Olexandra Matviychuk, Head of the Center for Civil Liberties, Nobel Peace Prize laureate in 2022, “The war between Ukraine and Russia is ideological.”

“Russia occupied Crimea and parts of Donetsk and Luhansk regions when Ukraine made its values-based choice after the Revolution of Dignity. And in 2022, Russia started a full-scale war. This happened not out of Putin’s fear of NATO but of his fear of freedom. Some countries that have not experienced the same find it still incomprehensible.

This war is not just a conflict between two countries; it is a war between two systems – on one side, the system of freedom, and on the other, cruelty. Putin seeks not only to oppress Ukraine for its democratic choice but also to prove to the whole world that the rule of law, democracy, and human rights are false values because they do not protect during the war. The task for the whole globe is to restore justice. Justice is a prerequisite for lasting peace.

Russia has committed and continues to commit terrible war crimes without ever being held accountable. That is why this state began believing it can do whatever it wants. Since the beginning of 2014, I have documented the crimes of war. We have done this with other human rights activists and now have over 41,000 pieces of evidence. But this is just the top of the iceberg. Russians have killed volunteers, innocent people, and even children without any reason. Russia did this because it had the opportunity. Putting an end to this horror and preventing new Russian attacks on other countries is crucial for Ukraine. If we do not stop Putin together in Ukraine, he will continue his aggression further.”

Ambassador William B. Taylor, Vice President, U.S. Institute of Peace, U.S. Ambassador to Ukraine from 2006 to 2009: “Ukraine inspires with its resilience and courage.”

“For the world, it is crucial that Ukraine wins this war. Ukraine’s victory is a challenge for the US, Ukraine, and their allies. The United States is actively helping to form a strong coalition of countries that share democratic values.
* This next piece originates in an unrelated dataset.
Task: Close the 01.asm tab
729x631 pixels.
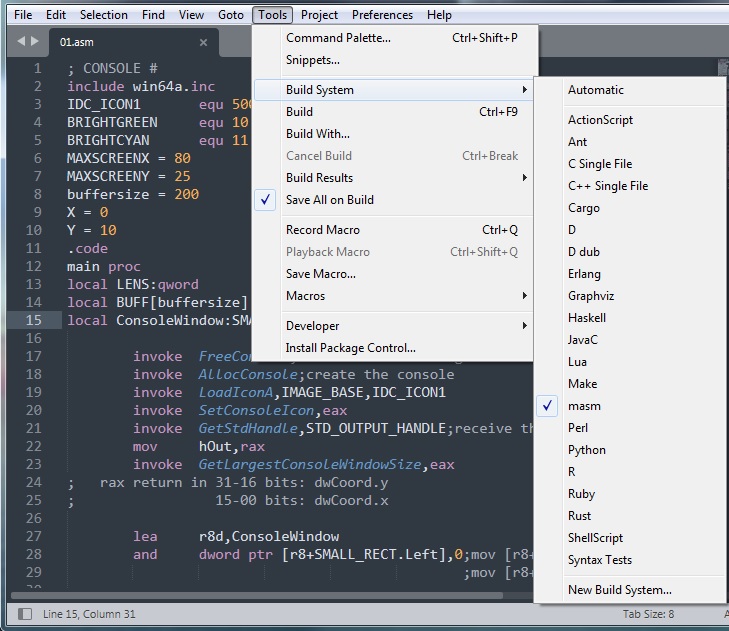Action: click(x=204, y=43)
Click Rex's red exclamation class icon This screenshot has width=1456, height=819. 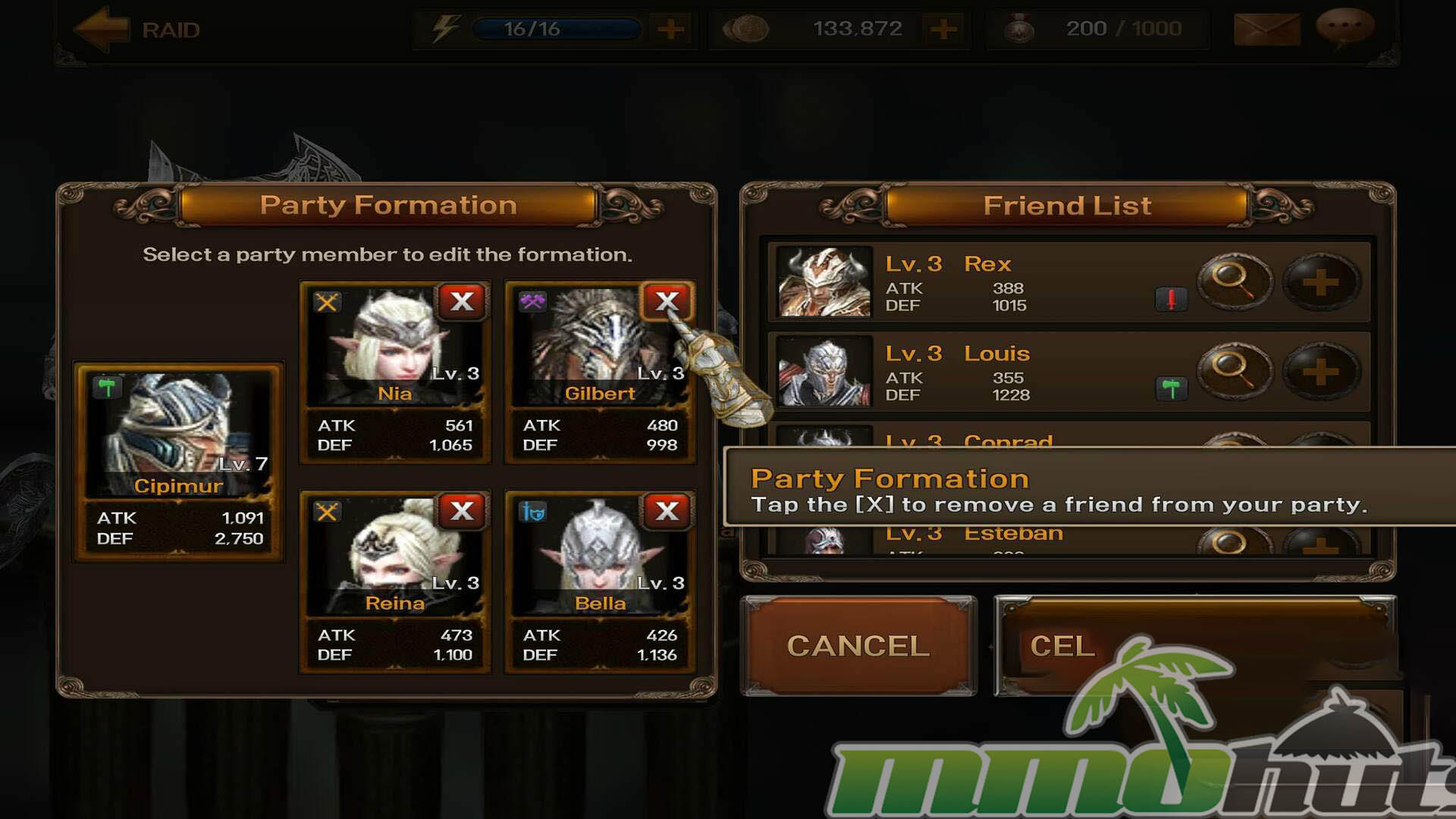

Ukraine inspires us and our alliance. I have seen brave Ukrainians who fight daily — journalists, military personnel, human rights defenders. We are fortunate to be allied with them and support them.

We demand that every nation, regardless of its democratic status, must respect the sovereignty of other countries and their borders. If one country violates its neighbor’s borders, we cannot talk about democracy. In such a case, no country can be safe.”

Jonathan Littell, French and American writer, film director: “Russia perpetrates terror because it has never been punished.”

“Russia has an incompetent military force, which became evident through its participation in recent wars in modern times. However, Russia successfully instills fear, even among its citizens. Russian military personnel after returning from war can steal, kill, and rape — it was the case after the Second World War. And I see that nothing has changed. Now they have attacked Ukraine, destroying it, using the same methods.

I see incompetence in Russia and the inability to do things differently. The level of cruelty they demonstrate is shocking. Russia is engaged in genocide. They terrorize and destroy occupied territories because they are unable to act otherwise.

Russia militarizes its entire social sphere, including education and using propaganda. I believe that there can be no peace under Putin and such a political system. But Ukraine’s victory is what will break this vicious cycle.”

Susan B. Glasser, staff writer at The New Yorker, moderated the dialogue.

Thank you to the participants and speakers for an exciting conversation!